Yeni OS, Yeni Deneyimler

Hep şu vizeler bitsin de şu Ubuntu‘yu kurup yeni bir şeyler öğreneyim deyip duruyordum. Gün geldi o vizeler bitti. Ben Ubuntu’yu kurdum hatta Windows kullanırken sıklıkla yapmadığım şeyi -blog yazmayı- Ubuntu kullanırken yapmaya karar verdim. Ubuntu’yu kuralı bir kaç hafta oldu. Bundan uzun zaman önce de hem sanal makinada hem de Windows’un yanına kurmuştum. Ancak sadece ne olduğunu görmek ve meraktan dolayı kurmuştum, kullanmak için kendimi zorlamadım. Ama günler ilerledikçi lisanslı antivirüs programım Norton’un süresi dolunca dedim yavaş yavaş kaçayım ben.

Şuan da Linux dağıtımlarından Ubuntu 12.04 LTS kullanmaktayım. Bütünüyle farklı bir deneyim, eğlenceli bir yolculuk. Şuan da Windows’a dönmemi, kullanmamı gerektiren bir durum yok. Sadece bir kaç oyun var, arada arkadaşlarla oynadığımız ama fazla oyun oynamayan biriyim. Linux dünyasını keşfetmeye devam edeceğim. Bu yolculuk sırasında öğrendiğim yeni şeyleri etrafta kağıtlara not olmak veya dosya dosya biriktirmek yerine blog düzeninde arşivlemek daha mantıklı geldi. Karşılaştığım sorunları anlık çözümler buluyor olsam da eminim aynı sorun bir hafta, bir ay sonra ya da bir sonraki kurulumda tekrar karşıma çıkacak. Tek seferlik olanların unutulma ihtimallerine karşı kendimce anladığım ve çözümlediğim şekilde farklı kaynaklardan derleyerek buraya not alacağım.
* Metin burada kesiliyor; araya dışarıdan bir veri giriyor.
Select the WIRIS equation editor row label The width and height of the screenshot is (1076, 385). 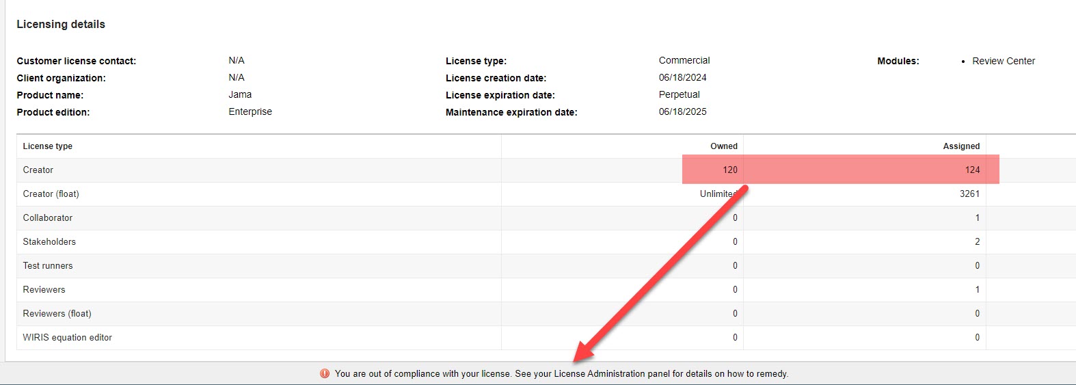tap(67, 338)
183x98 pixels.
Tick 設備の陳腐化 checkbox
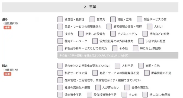click(x=127, y=87)
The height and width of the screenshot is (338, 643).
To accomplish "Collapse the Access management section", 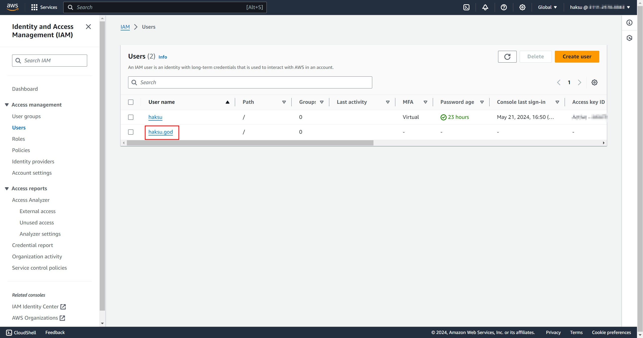I will (x=7, y=105).
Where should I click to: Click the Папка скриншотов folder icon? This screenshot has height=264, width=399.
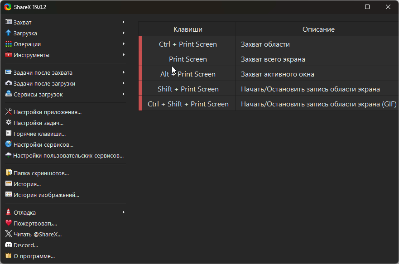point(8,173)
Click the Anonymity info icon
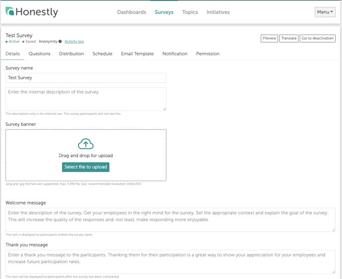 [x=60, y=41]
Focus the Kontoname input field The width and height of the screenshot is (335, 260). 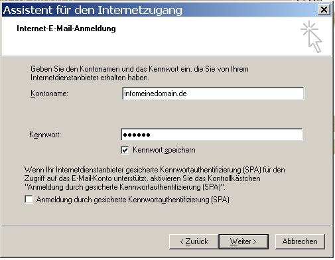[213, 94]
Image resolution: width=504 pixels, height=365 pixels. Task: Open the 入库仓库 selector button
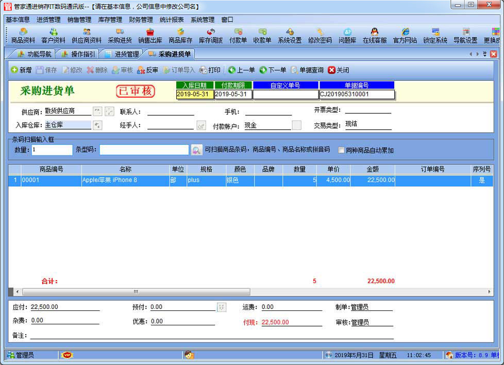pyautogui.click(x=97, y=125)
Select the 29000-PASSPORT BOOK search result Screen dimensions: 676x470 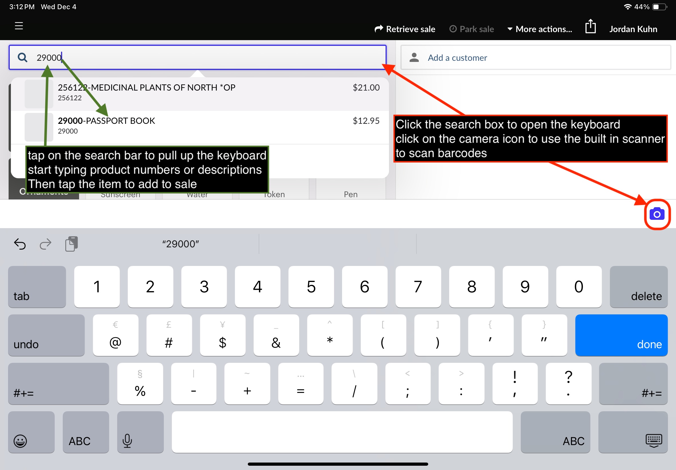click(x=200, y=128)
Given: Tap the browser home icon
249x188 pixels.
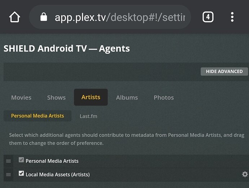Looking at the screenshot, I should click(x=14, y=17).
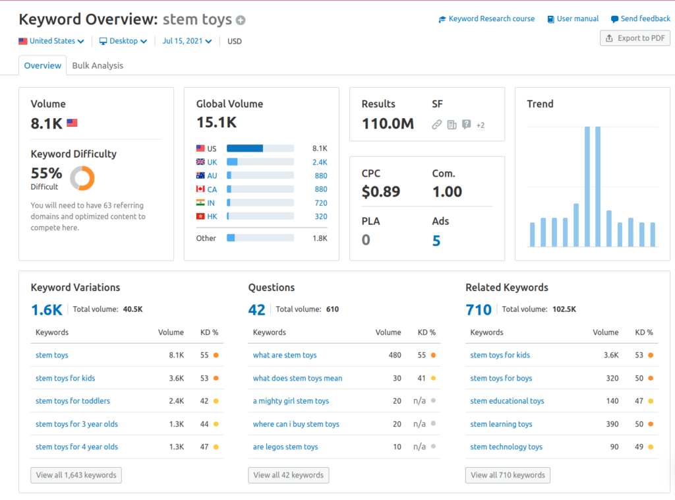Open the Desktop device dropdown

pyautogui.click(x=123, y=40)
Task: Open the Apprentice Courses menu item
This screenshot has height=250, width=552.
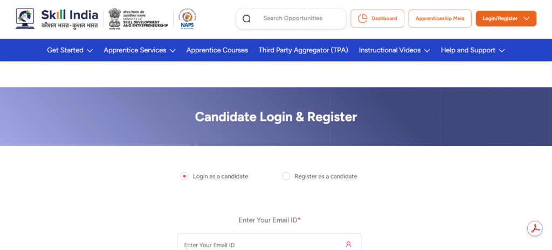Action: tap(217, 50)
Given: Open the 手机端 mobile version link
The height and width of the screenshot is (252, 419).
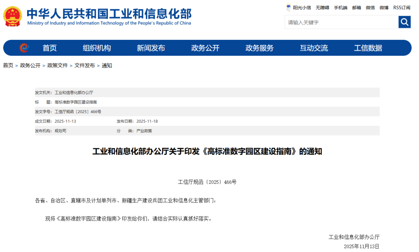Looking at the screenshot, I should point(341,8).
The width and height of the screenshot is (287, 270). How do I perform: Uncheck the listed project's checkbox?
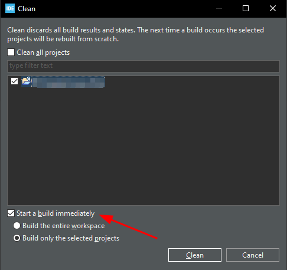14,81
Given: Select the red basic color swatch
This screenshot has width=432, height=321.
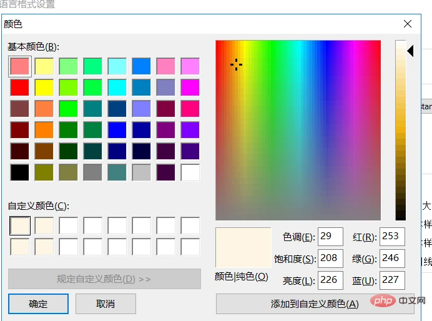Looking at the screenshot, I should click(x=19, y=87).
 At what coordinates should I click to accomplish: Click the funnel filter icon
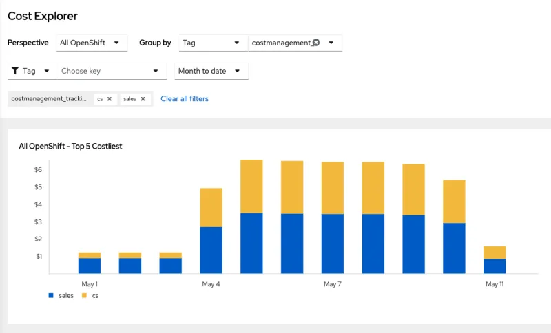(x=15, y=71)
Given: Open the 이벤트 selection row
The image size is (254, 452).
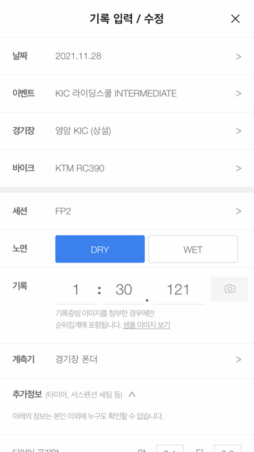Looking at the screenshot, I should 127,94.
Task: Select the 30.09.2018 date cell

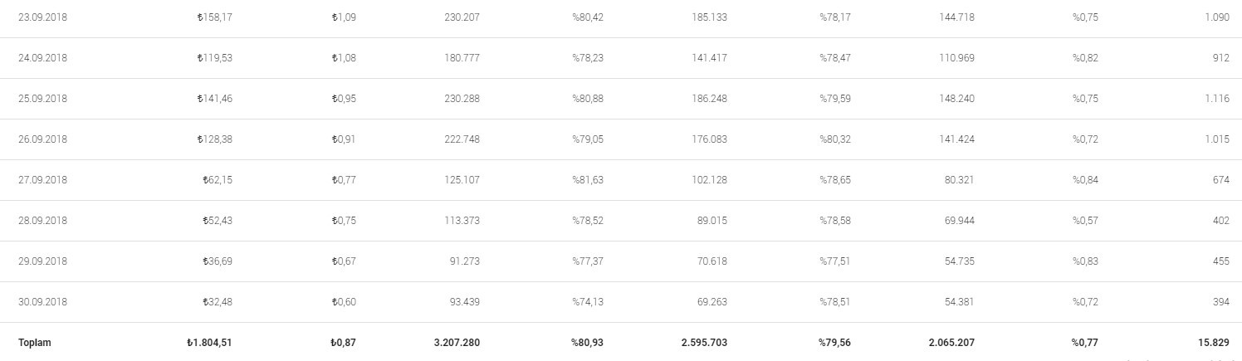Action: [x=42, y=302]
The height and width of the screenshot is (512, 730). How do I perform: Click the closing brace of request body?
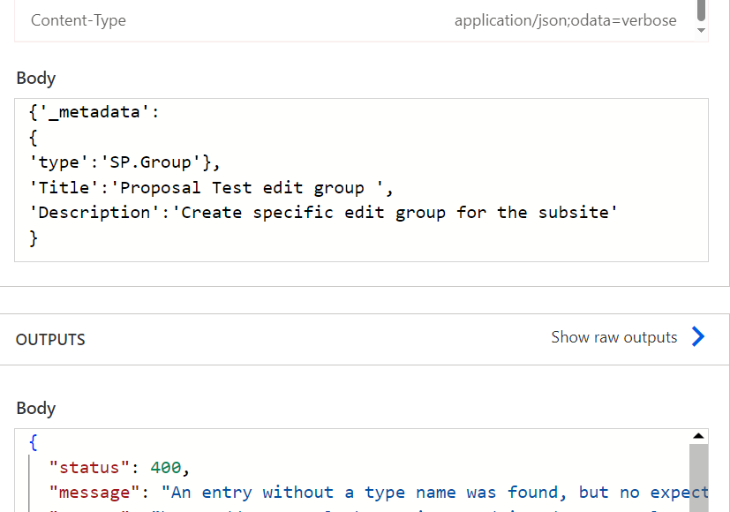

Evet burada Linux dünyasında, açık kaynak evreninde her şey bedava yardım etmek için hevesli, sorunlara çözüm üreten bir sürü gönüllü insan var. Ayrıca bu şekilde benden sonra yola çıkacaklar için, farklı mecaralar arayan insanlar için tecrübelerimi arşivleyerek bu topluma katkıda bulunmak istiyorum. Kafamdakileri konulara bölerek her blog yazısında tek konu etrafında bilgileri ve yorumlarımı paylaşmak istiyorum. Onlar kafamda belirdikçe yazmaya devam edeceğim. Bundan sonraki blog yazısı da büyük ihtimalle Ubuntu’yla, kurulumuyla ve nedenleriyle ilgili olacaktır.